Asha Bhonsle often noticed that Kishoreda would come for a recording in the company of an invisible boy. “This non-existent child and Kishoreda used to talk to each other continuously, at times cracking jokes and breaking into laughter... While alternating between himself and this invisible child, Kishoreda would invite me to join their conversation,” she recounted. “Frankly, I could never make head nor tail of what was going on and always excused myself.”
Was this then the child in Kishore Kumar who never grew up? The flip side of creativity is eccentricity - and nobody exemplifies it more than Kishore Kumar! Multifaceted as he was, a singer from the soul, a reluctant actor, a filmmaker, writer, musician and composer, there was a flip side to the iconic impresario. He was often perceived to be a madman, a miser and a Casanova. In fact, the boy, whose coarse grating voice was taunted by his elders, became the voice of almost every top Hindi film hero…Displacing not only the greats, Mukesh, Mohammed Rafi and Manna Dey at the time, but ruling as the indisputable king of playback for nearly two decades!
Apart from his unique voice with its distinct depth, Kishore Kumar had the rare ability to enact his songs. The secret, as R.D. Burman reveals, was that Kishore would undergo a complete personality change to fit the persona of the actor. When Shakti Samanta signed Rajesh Khanna for Aradhana, Kishore interviewed the new boy and then abruptly dismissed him. He was actually making notes about Rajesh Khanna’s mannerisms and voice. When he heard ‘Mere sapno ki rani kab ayegi tu…’, Rajesh Khanna exclaimed, “I felt like I had sung it myself!”

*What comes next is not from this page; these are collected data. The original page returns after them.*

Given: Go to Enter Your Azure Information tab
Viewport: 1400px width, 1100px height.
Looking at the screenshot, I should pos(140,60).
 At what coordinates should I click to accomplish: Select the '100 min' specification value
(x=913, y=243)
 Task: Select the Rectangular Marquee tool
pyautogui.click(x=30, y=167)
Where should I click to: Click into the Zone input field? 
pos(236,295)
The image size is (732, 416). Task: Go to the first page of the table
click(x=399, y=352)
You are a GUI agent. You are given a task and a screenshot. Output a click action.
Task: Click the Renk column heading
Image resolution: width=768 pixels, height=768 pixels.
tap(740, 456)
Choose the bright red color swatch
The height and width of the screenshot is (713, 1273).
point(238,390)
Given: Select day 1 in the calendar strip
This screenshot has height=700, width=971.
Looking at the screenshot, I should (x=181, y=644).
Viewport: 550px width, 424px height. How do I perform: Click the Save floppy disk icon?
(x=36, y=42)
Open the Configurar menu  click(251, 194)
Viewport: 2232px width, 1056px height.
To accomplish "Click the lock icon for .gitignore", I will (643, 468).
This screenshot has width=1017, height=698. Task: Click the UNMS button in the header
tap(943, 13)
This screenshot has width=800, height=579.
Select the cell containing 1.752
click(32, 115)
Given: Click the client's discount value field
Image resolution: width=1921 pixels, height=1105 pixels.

That was the magic of Kishore Kumar…Songs that came alive with the richness of his voice and the colours of his personality, which made every song a living entity.
Contrary to the light-hearted image Kishore portrayed, he was a lover of learning and had studied and imbibed intently the singing styles of gurus like Bade Ghulam Ali Khan, K.L. Saigal, Pandit Bhimsen Joshi and the styles of Rabindra Sangeet. But as an actor, Kishore was a bag of trouble. As Kishore himself explained, “Why should I have bothered when I did not want to be an actor in the first place? I only wanted to sing. But I was conned into acting and I hated every moment of it. I tried virtually every trick possible to get out of it - I muffed my lines, pretended to be crazy, shaved my head off, played difficult, began yodeling in the midst of tragic scenes, told Meena Kumari what I was supposed to tell Bina Rai in some other film - but they would not let me go. I screamed, ranted, and went cuckoo. But who cared? They were just determined to make me a star because I was Dadamoni's brother. And he was a great star.”
Despite this reluctance and rebelliousness, his performances were still unforgettable. They were actually an extension of his real self-the innate Kishore Kumar. Funny and frolicsome, serious or sombre, the many moods of the man were always visible. The truth was Kishore was a law unto himself, who could not be influenced by anybody. Hrishikesh Mukherji recognised this essential quality. “You cannot compel Kishore to act if he does not want to. That would have an adverse effect on his performance. He does not even stick to the script!”
Gulzar narrates another anecdote about Kishore’s eccentric ways. Director Arbind Sen, after explaining the camera position, asked Kishore to drive along a certain path and then go out of the frame. When the shot was picturised, Kishore was compliance itself and drove the car down as directed, but continued to drive never to return! After a while, the director got a call to say that he had reached Panvel and if the shot was okay. Angered by this frivolity Sen asked for an explanation for Kishore’s erratic behaviour. Pat came the reply, “Since you did not say cut, I continued driving!”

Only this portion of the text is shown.